1
votes

I am modelling the data of my application to use DynamoDB. My data model is rather simple:

  • I have users and projects
  • Each user can have multiple projects

Users can be millions, project per users can be thousands.

My access pattern is also rather simple:

  1. Get a user by id
  2. Get a list of paginated users sorted by name or creation date
  3. Get a project by id
  4. get projects by user sorted by date

My single table for this data model is the following:

enter image description here

I can easily implement all my access patterns using table PK/SK and GSIs, but I have issues with number 2. According to the documentation and best practices, to get a sorted list of paginated users:

  • I can't use a scan, as sorting is not supported
  • I should not use a GSI with a PK that would put all my users in the same partition (e.g. GSI PK = "sorted_user", SK = "name"), as that would make my single partition hot and would not scale
  • I can't create a new entity of type "organisation", put all users in there, and query by PK = "org", as that would have the same hot partition issue as above

I could bucket users and use write sharding, but I don't really know how I could practically query paginated sorted users, as bucket PKs would need to be possibly random, and I would have to query all buckets to be able to sort all users together. I also thought that bucket PKs could be alphabetical letters, but that could crated hot partitions as well, as the letter "A" would probably be hit quite hard.

My application model is rather simple. However, after having read all docs and best practices and watched many online videos, I find myself stuck with the most basic use case that DynamoDB does not seem to be supporting well. I suppose it must be quite common to have to get lists of users in some sort of admin panel for practically any modern application.

What would others would do in this case? I would really want to use DynamoDB for all the benefits that it gives, especially in terms of costs.

Edit

Since I have been asked, in my app the main use case for 2) is something like this: https://stackoverflow.com/users?tab=Reputation&filter=all. As to the sizing, it needs to scale well, at least to the tens of thousands.

1
I'm not sure about the use case for 2), because an Admin-Panel for an app with millions of users that paginates through these seems impractical :-) - maybe there is another way to phrase your requirement that can be implemented more easily while still being sufficient for what you want to do.Maurice
we need two GSIs , one by_name with PK as 'name' , second by_date with PK as created_date and use query operation to paginateBalu Vyamajala
@Maurice, it does not need to be necessarily an admin panel, in my app the main use case is something like this: stackoverflow.com/users?tab=Reputation&filter=all. As to the sizing, it needs to scale well, at least to the tens of thousands.Lorenzo Polidori
@BaluVyamajala, how would this satisfy the access pattern 2)? To use the GSIs you are suggesting, the application would need to know the name and creation date of a user (as being PKs) and query by them. Did you mean SK? In which case, which PK would you use?Lorenzo Polidori

1 Answers

2
votes

I also thought that bucket PKs could be alphabetical letters, but that could create hot partitions as well, as the letter "A" would probably be hit quite hard.

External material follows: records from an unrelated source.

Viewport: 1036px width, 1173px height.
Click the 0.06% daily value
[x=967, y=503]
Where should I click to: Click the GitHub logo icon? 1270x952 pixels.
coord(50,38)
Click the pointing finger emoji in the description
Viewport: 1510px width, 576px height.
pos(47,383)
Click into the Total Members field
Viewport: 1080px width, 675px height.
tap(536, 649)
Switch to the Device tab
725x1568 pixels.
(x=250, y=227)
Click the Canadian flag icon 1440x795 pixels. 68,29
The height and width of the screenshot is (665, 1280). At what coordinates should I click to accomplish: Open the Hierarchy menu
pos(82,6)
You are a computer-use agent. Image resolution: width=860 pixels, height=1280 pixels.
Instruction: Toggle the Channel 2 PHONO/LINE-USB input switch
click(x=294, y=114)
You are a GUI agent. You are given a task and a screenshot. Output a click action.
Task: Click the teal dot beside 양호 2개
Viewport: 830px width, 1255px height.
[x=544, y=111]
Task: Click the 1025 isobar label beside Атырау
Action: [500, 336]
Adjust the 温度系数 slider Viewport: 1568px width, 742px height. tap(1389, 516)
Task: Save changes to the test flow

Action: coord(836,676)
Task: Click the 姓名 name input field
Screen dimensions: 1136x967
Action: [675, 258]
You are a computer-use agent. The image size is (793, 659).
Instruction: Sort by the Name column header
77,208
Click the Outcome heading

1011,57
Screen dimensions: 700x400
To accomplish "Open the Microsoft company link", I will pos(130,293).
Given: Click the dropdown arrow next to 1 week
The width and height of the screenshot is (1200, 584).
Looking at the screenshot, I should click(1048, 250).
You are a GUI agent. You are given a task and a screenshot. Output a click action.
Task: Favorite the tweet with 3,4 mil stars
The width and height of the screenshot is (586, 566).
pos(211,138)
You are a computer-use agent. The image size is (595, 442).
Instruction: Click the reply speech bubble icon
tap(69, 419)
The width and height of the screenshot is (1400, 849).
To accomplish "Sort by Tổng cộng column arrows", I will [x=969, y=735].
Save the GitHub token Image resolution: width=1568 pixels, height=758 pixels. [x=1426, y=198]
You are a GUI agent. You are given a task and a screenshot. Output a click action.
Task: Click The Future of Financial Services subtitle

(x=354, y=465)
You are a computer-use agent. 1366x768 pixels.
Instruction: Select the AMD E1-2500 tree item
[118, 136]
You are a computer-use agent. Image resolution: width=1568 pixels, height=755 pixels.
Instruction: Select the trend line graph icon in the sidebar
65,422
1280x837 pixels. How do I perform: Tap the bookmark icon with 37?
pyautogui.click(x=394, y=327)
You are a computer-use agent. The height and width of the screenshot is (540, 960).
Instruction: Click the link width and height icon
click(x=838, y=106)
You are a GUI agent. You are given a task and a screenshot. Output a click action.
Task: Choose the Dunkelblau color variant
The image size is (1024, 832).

I think this sounds like a reasonable approach.

The US Social Security Administration publishes data about names on its website. You can download the list of name data from as far back as 1879! I stumbled upon a website from data scientist and linguist Joshua Falk that charted the baby name data from the SSA, which can give us a hint of how names are distributed by their first letter.

Name Distribution

Your users may not all be from the US, but this can give us an understanding of how names might be distributed if partitioned by the first letter.

While not exactly evenly distributed, perhaps it's close enough for your use case? If not, you could further distribute the data by using the first two (or three, or four...) letters of the name as your partition key.

1 million names likely amount to no more than a few MBs of data, which isn't very much. Partitioning based on name prefixes seems like a reasonable way to proceed.

You might also consider using a tool like ElasticSearch, which could support your second access pattern and more.